EXCERPTED TEXT →
Modern scientific theories are also stories, of a special kind.  Tho hard to read w/o wrangling equations, they are gloriously predictive and useful.  (U don’t need hard copy to read this post.)  They are also weird.  As the editors remark in the preface:

The stories are weird because life is weird; all these stories do is cross the boundary of our logic and assumptions, fetch a few samples from whatever lies beyond, and bring them back for you to see.  Just as explorers did in ages past, and scientists do today.
 

Back in 1935, the physicist Erwin Schrödinger told a story to illustrate the weirdness of quantum theory.  The story eventually became a celebrated meme, and here is yet another celebration:

Ode to Schrödinger’s Cat
|Schrödinger’s cat
|is both skinny and fat;
|both dead and alive
|(past age seventy five);
|both purring and hissing
|(while measurement’s missing);
|both mewing and yowling
|(while Einstein is howling).
|Schrödinger’s gone,
|but his cat carries on
|with a Cheshire cat grin
|at the pickle we’re in.

cheshire-cat

Hmmm.  Saying that the cat is “both dead and alive” is a common (and admittedly oversimplified) shorthand for the statistical limbo called “superposition of states” in quantum theory.  Here is a closer approximation to what the theory actually says:

If the box is opened now, there is a certain probability P_q (which we can approximate) that the cat will be observed to be dead, along with the complementary probability 1-P_q that the cat will be observed to be alive.  Before the box is opened, it makes no sense to say that the cat is “really” dead or alive.

EXTRACTED ENTRIES →
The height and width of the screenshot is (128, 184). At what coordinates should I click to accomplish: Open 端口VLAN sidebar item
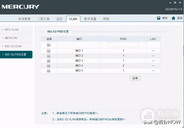[17, 38]
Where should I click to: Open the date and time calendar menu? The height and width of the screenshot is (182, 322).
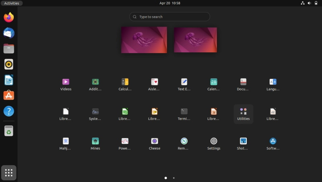pyautogui.click(x=170, y=3)
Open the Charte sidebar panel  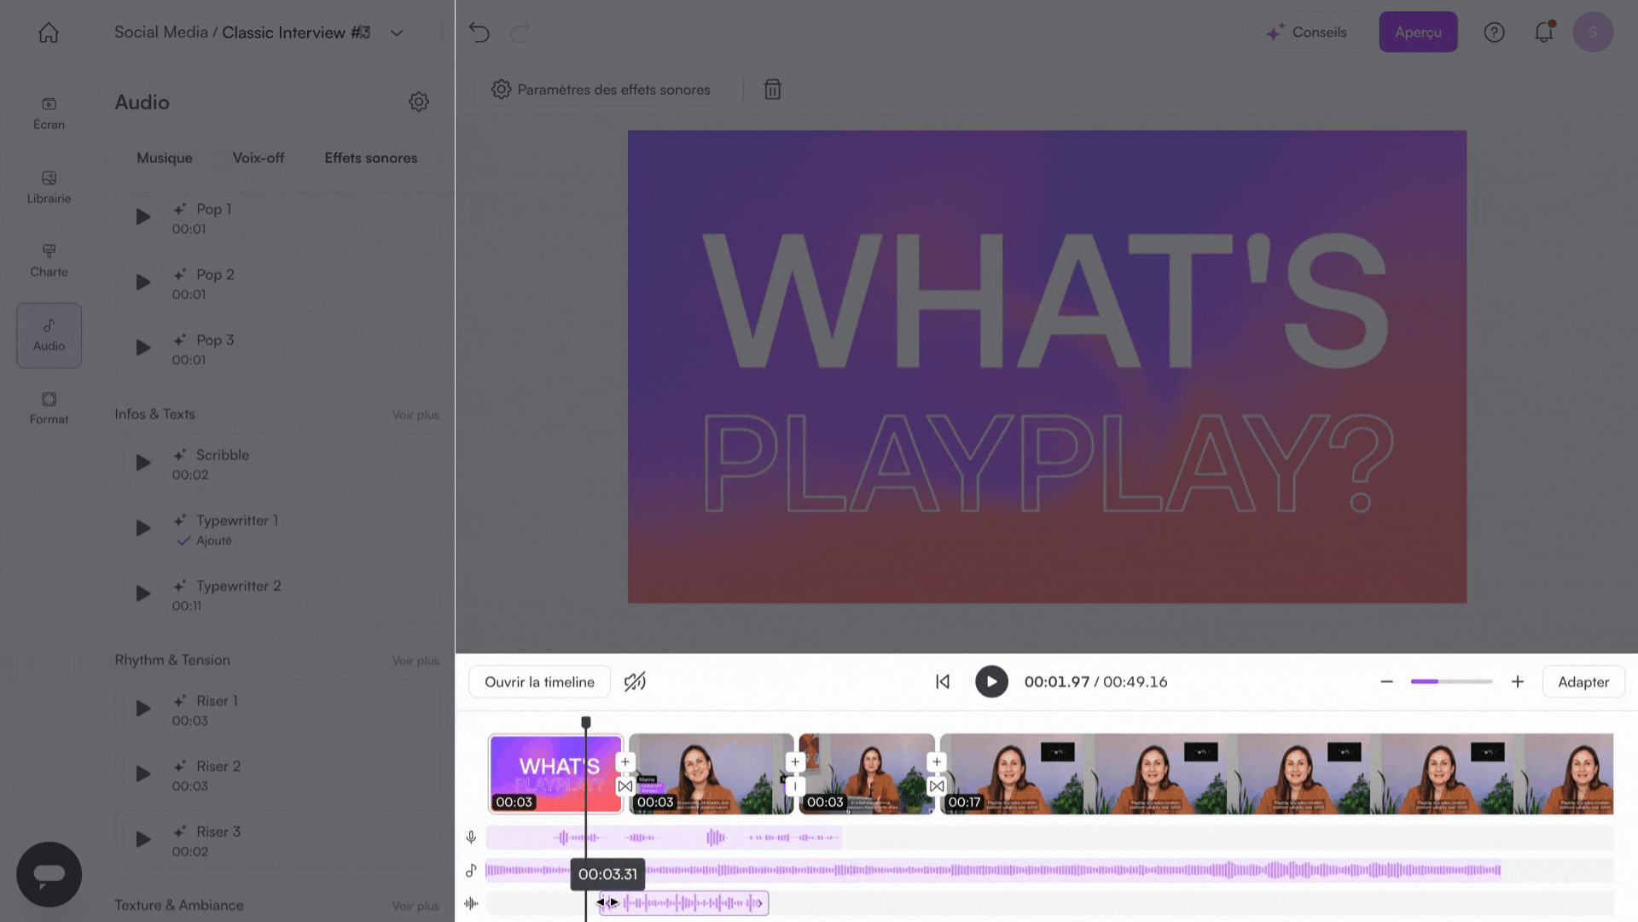point(49,260)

PROBLEM →
Please answer these questions about the text on Schrödinger's cat:
1. In what year did Schrödinger tell his story?
2. What is the "statistical limbo" in quantum theory called?
3. What is the probability that the cat will be observed to be alive if the box is opened now?
Answer from the text only, not the entries.

EXERCISE RESPONSE →
1. 1935
2. Superposition of states
3. 1-P_q